The Sopranos Alum Al Sapienza Joins Brick City Cast

The Sopranos Alum Al Sapienza Joins Brick City Cast

The sopranos connection now runs through Brick City, where Al Sapienza has been cast as Frank DeRocco. The upcoming indie mob film has also lined up Paul Borghese, Kelvin McGrue, Victoria Rooney, Regina Schneider, Kathrina Miccio and Hal Miers, giving the project a cast with recognizable TV credits before it reaches audiences.

Paul Borghese Leads Brick City

Paul Borghese leads the film as John “Johnny Bricks” Trasmundi, a low-level mob associate forced to confront deadly consequences from his past while trying to protect his future and his teenage daughter. Victoria Rooney plays Grace Trasmundi, Johnny’s daughter, which keeps the story centered on a family pressure point rather than just the criminal side of the plot.

Al Sapienza arrives as Frank DeRocco, a powerful crime boss. For viewers who know him from The Sopranos, where he played Mikey Palmice, that casting gives Brick City a direct line to a series that still signals credibility in mob storytelling. It also gives the production a clearer selling point as an indie feature competing for attention against larger titles.

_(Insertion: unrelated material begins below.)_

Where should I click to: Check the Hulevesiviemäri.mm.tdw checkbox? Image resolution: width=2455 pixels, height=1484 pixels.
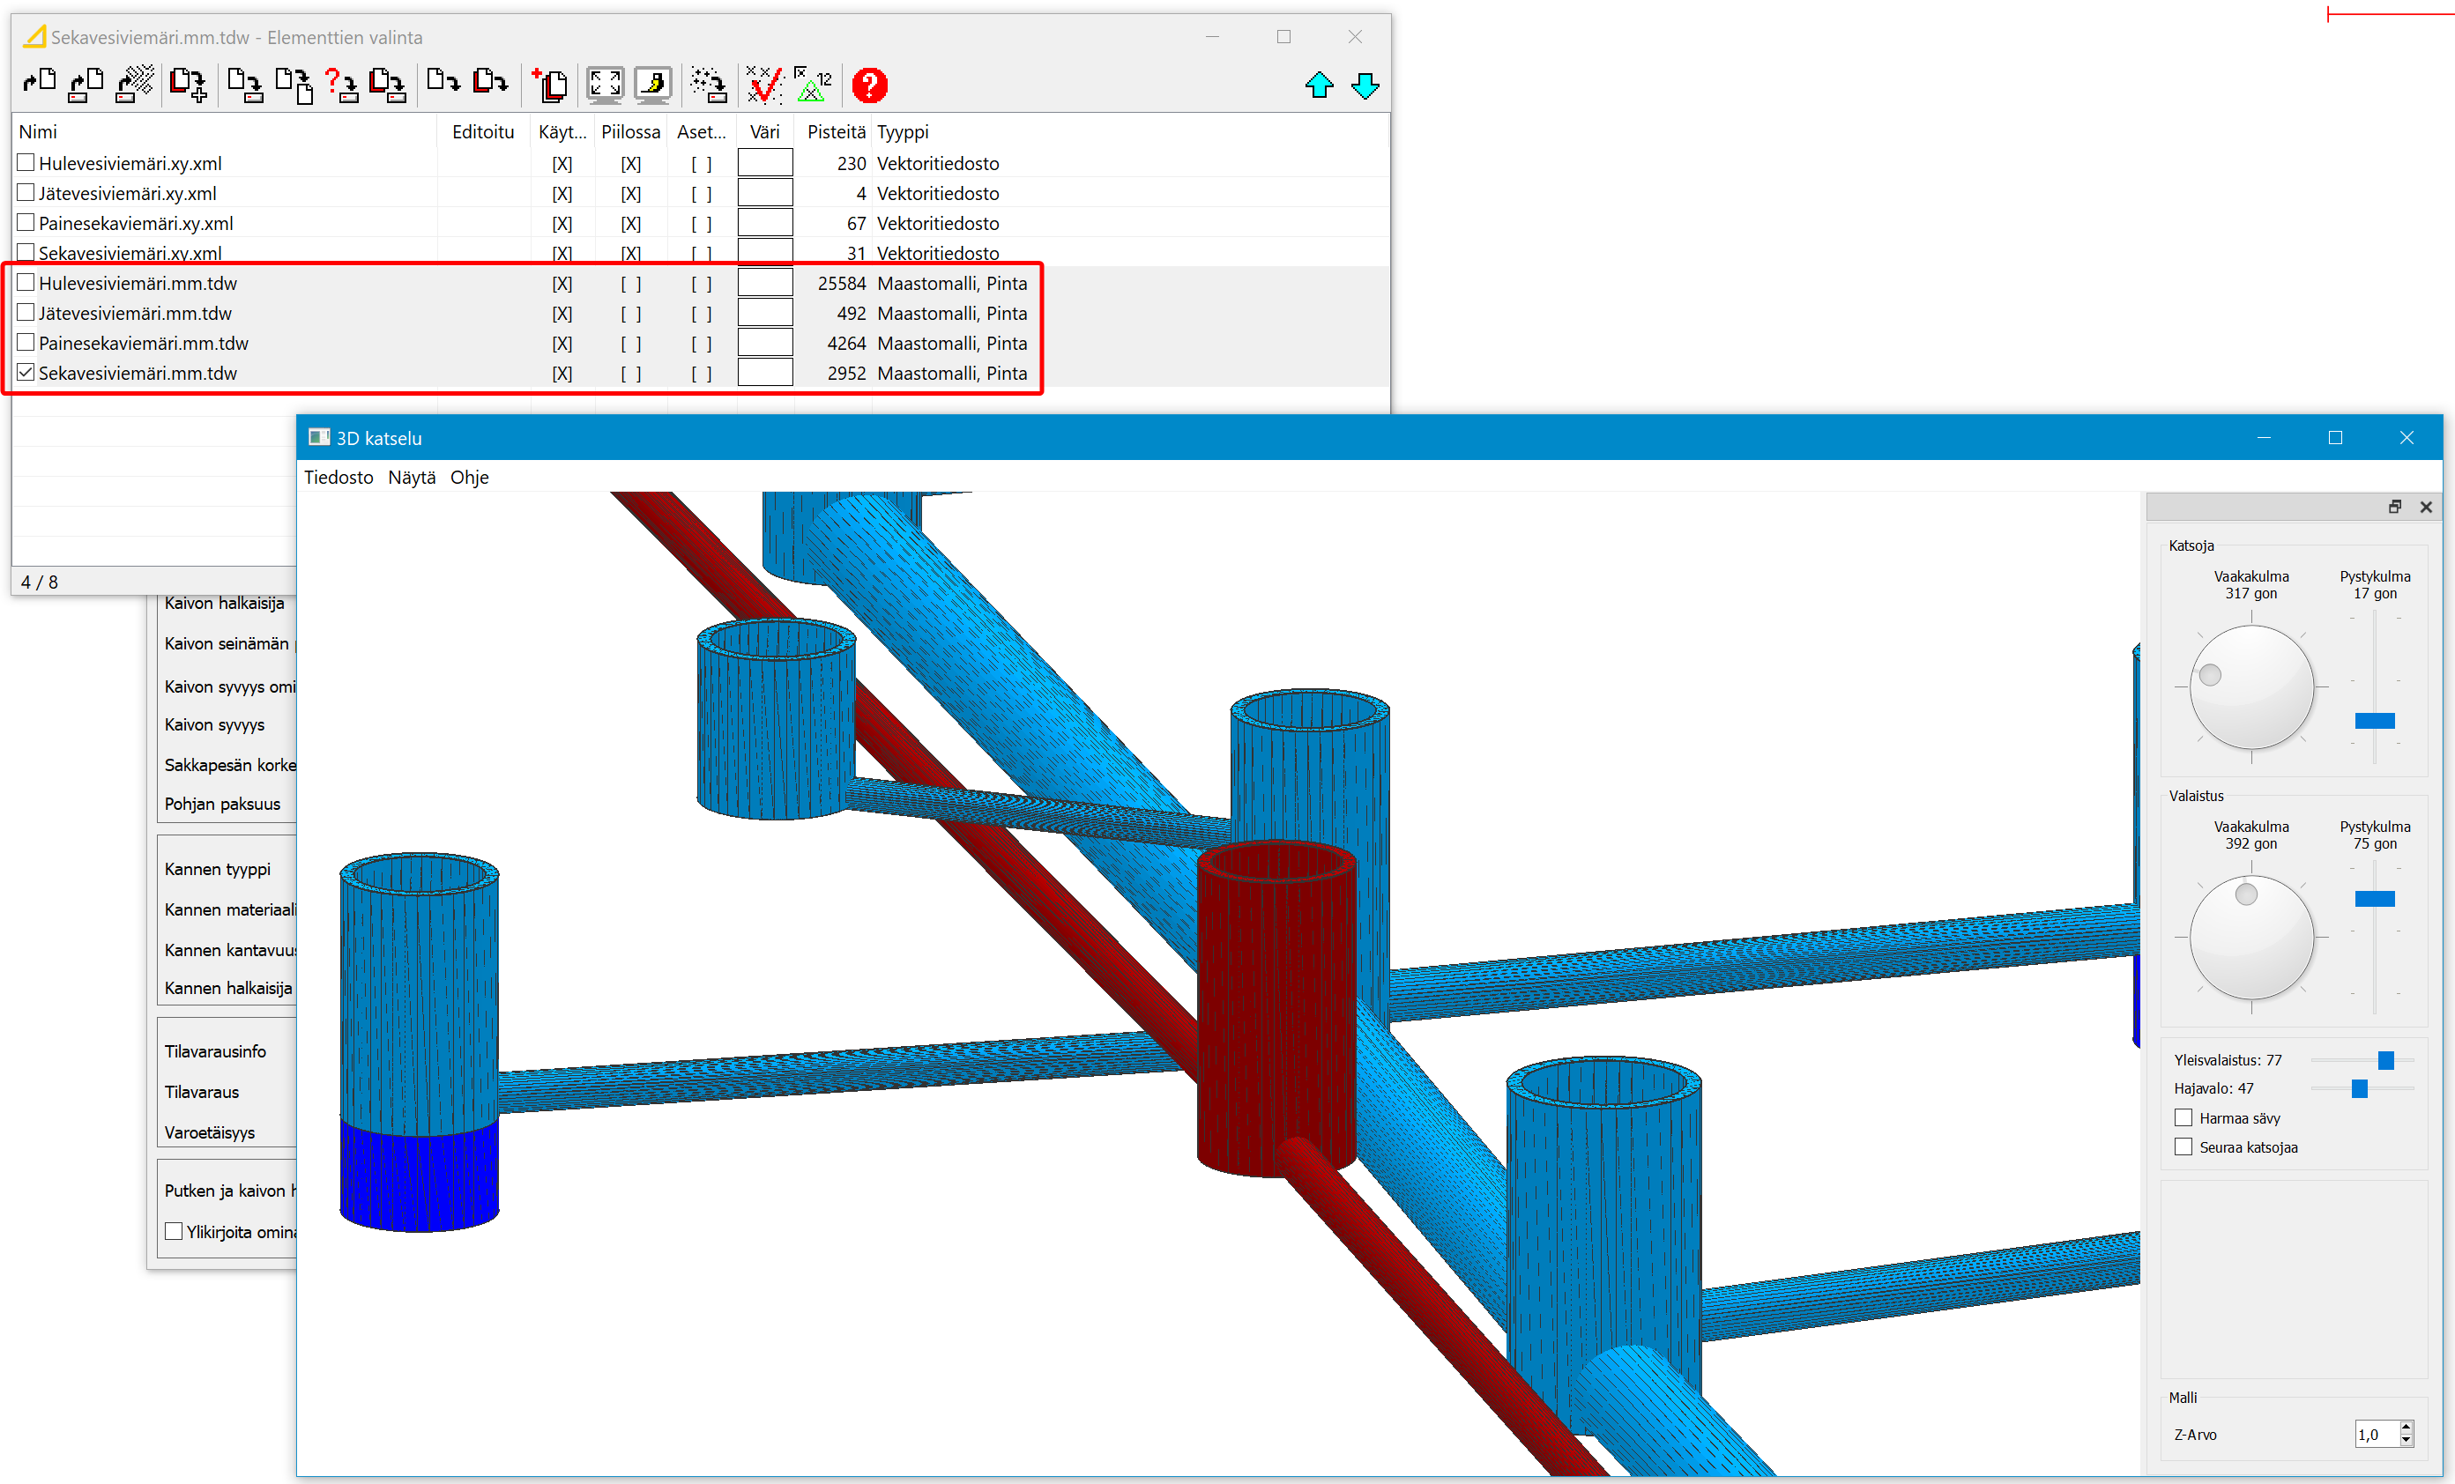(27, 283)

Kelvin McGrue Joins the Mix

Kelvin McGrue adds another familiar credit through Luke Cage, broadening the film's cross-genre reach beyond the mob format. Regina Schneider and Kathrina Miccio join the supporting cast, along with Hal Miers, filling out the ensemble around Borghese and Sapienza.

Jack Foley is writing and directing Brick City, and Brownstone Films is working alongside him. Foley has already drawn praise for his two short films, Heart of Gold and Lizzie, while Jake Simpson is serving as cinematographer and brings Emmy recognition to the production team.

Jack Foley's Indie Setup

The cast reveal is the kind of move that matters for an independent film because it gives buyers, viewers and potential festival programmers a clean read on the project: a mob story led by Borghese, anchored by Sapienza, and backed by a director with short-film credits and an Emmy-recognized cinematographer. That combination is more useful than generic “in development” language because it tells the audience exactly why Brick City is trying to rise above the noise.

What comes next is simple enough for readers tracking the film: if Brick City keeps this cast intact, the production will have a stronger case for attention the moment it moves from reveal mode to the first real material. For now, the headline is the casting itself, and Sapienza’s turn as Frank DeRocco is the clearest signal that this one is aiming at the mob-movie lane with intent.